Are DSGE Models "Sloppy"?
(Published by JP Bouchaud | December 2022)
I have long been ranting about some of the economists' sacred cows, like the Black-Scholes equation or the Dynamic Stochastic General Equilibrium (DSGE) model. So I felt an undeniable Schadenfreude when I read the recent paper of McDonald & Shalizi, where they show that
“…even if the (Smets-Wouters) DSGE model was completely correct about the structure of the economy, and it was given access to centuries of stationary data, it would predict very badly, and many parameters would remain very poorly estimated”,
a conclusion jeopardizing hundreds of papers in the field and shedding strong doubts on the usefulness of the models routinely used by most Central Banks to guide their monetary policy.
Well, it turns out that the McDonald-Shalizi paper is perhaps not as scathing as it looks. As explained in detail in this blog, DSGE specialists have in fact long been aware of (some of) the pitfalls encountered when trying to calibrate large DSGE models to data. Several heuristic tricks have been proposed to guide the calibration towards “reasonable’’ values, so that the parameters of a DSGE model can be correctly recovered using its own simulation output – a minimum requirement indeed.
However, as with many models used in different areas of science, DSGE models turn out to be “sloppy”, as Jim Sethna and associates like to call them.
In their own words:
“Complex models in physics, biology, economics, and engineering are often sloppy, meaning that the model parameters are not well determined by the model predictions for collective behavior. Many parameter combinations can vary over decades without significant changes in the predictions.’’
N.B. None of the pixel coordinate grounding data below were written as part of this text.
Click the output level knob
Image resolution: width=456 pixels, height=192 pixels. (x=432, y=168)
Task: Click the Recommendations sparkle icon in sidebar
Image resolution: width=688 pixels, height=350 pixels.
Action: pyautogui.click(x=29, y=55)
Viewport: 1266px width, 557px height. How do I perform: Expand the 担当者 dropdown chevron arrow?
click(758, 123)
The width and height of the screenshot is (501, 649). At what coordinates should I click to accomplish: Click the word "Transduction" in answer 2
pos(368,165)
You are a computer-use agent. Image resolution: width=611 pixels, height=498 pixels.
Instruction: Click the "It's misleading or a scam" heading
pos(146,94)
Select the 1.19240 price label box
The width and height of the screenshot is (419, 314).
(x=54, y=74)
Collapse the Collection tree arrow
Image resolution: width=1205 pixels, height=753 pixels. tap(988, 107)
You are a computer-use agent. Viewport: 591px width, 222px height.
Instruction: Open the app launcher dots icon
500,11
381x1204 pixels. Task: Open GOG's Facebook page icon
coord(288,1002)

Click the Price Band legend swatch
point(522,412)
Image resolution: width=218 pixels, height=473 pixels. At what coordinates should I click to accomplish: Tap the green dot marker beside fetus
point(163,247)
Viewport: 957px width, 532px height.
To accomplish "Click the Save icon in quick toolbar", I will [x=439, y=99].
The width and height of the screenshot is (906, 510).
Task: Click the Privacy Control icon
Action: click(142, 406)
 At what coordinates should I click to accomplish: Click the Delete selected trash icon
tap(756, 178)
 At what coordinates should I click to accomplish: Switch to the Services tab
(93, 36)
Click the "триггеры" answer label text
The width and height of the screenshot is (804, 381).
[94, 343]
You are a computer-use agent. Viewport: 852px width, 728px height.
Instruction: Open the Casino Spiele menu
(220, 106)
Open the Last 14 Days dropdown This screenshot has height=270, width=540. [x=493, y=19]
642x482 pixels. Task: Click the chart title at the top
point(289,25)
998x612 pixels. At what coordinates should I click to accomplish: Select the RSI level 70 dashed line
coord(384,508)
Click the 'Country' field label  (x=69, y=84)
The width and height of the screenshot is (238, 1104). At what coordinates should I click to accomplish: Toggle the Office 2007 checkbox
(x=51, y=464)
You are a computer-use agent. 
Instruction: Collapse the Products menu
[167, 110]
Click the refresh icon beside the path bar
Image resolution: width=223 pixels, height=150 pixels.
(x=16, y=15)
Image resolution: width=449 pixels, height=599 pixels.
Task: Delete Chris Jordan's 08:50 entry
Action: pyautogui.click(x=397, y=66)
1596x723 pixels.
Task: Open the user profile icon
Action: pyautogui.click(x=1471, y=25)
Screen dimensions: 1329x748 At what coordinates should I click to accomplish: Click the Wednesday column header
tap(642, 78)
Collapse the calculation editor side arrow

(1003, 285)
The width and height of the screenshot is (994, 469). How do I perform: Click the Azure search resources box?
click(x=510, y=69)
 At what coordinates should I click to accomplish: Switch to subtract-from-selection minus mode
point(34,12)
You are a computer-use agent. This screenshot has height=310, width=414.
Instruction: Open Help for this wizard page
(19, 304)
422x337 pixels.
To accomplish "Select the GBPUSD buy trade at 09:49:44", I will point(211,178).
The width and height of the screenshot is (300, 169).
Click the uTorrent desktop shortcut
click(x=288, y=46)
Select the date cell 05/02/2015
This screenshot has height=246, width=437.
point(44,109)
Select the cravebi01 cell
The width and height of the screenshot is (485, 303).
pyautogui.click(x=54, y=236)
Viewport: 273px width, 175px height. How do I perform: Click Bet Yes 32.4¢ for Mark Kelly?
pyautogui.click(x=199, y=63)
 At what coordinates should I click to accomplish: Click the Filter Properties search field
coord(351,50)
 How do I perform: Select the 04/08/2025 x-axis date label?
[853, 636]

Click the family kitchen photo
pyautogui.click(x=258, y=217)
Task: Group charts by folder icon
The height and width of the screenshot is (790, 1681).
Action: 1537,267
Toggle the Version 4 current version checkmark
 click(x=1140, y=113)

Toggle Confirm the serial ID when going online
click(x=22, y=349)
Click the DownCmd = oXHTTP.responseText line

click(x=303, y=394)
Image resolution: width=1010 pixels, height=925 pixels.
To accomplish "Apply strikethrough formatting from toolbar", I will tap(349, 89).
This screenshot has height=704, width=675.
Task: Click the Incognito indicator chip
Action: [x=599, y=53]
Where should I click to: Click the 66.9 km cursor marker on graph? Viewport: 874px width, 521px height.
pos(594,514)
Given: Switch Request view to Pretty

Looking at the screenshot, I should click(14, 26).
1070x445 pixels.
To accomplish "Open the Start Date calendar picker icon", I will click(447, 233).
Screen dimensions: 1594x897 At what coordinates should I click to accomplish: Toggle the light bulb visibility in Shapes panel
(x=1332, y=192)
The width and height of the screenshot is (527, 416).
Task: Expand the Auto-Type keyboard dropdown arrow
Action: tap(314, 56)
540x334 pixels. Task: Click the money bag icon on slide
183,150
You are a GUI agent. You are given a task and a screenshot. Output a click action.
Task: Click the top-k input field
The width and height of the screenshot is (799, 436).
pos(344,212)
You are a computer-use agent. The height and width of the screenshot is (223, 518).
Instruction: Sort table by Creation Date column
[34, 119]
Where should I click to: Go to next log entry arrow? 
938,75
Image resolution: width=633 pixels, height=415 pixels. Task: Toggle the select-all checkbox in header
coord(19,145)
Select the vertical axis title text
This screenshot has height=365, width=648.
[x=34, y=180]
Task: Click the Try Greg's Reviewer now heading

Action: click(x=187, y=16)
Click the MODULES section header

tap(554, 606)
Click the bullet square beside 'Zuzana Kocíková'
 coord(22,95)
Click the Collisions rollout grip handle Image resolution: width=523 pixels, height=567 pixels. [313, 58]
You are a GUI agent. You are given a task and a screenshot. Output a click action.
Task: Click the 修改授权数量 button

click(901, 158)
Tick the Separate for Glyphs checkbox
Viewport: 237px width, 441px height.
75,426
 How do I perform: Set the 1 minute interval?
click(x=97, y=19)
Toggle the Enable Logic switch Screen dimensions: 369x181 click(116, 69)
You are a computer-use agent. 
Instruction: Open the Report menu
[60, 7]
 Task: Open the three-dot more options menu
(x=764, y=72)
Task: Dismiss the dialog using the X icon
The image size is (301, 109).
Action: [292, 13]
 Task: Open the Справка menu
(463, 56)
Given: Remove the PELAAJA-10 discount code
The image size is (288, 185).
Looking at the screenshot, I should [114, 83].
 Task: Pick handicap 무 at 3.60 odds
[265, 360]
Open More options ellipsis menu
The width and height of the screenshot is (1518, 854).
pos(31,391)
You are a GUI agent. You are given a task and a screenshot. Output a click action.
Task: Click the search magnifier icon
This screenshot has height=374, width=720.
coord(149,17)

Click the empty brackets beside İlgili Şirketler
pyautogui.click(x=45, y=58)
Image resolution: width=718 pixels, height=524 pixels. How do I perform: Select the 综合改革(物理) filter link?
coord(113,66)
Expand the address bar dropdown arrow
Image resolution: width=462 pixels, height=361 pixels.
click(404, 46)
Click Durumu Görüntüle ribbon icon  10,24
In other words, it is in general both hopeless and useless to try to calibrate *all* the parameters of a large model. Rather, one can and should prune large model down and only retain their “stiff’’ (as opposed to sloppy) backbone. What is cool is that this can be done in a principled way, in particular using information geometry and geodesic methods, see their fascinating paper here.
Coming back to the DSGE saga, Karl Naumann-Woleske, Max Sina Knicker, Michael Benzaquen and myself have shown that most large macroeconomic models to date, be they Agent Based Models or DSGE models, are indeed sloppy, see this paper of ours.
The basic tool here is the Hessian matrix of the loss function when parameters are slightly changed (see figure for the eigenvalues of the Hessian matrix; e) is DSGE, note the log scale). We have shown how this tool helps navigating efficiently in a large dimensional space of parameters. But an even more exciting avenue is to follow Sethna’s suggestion and build educated *reduced form* models that would be much more robust and easier to calibrate.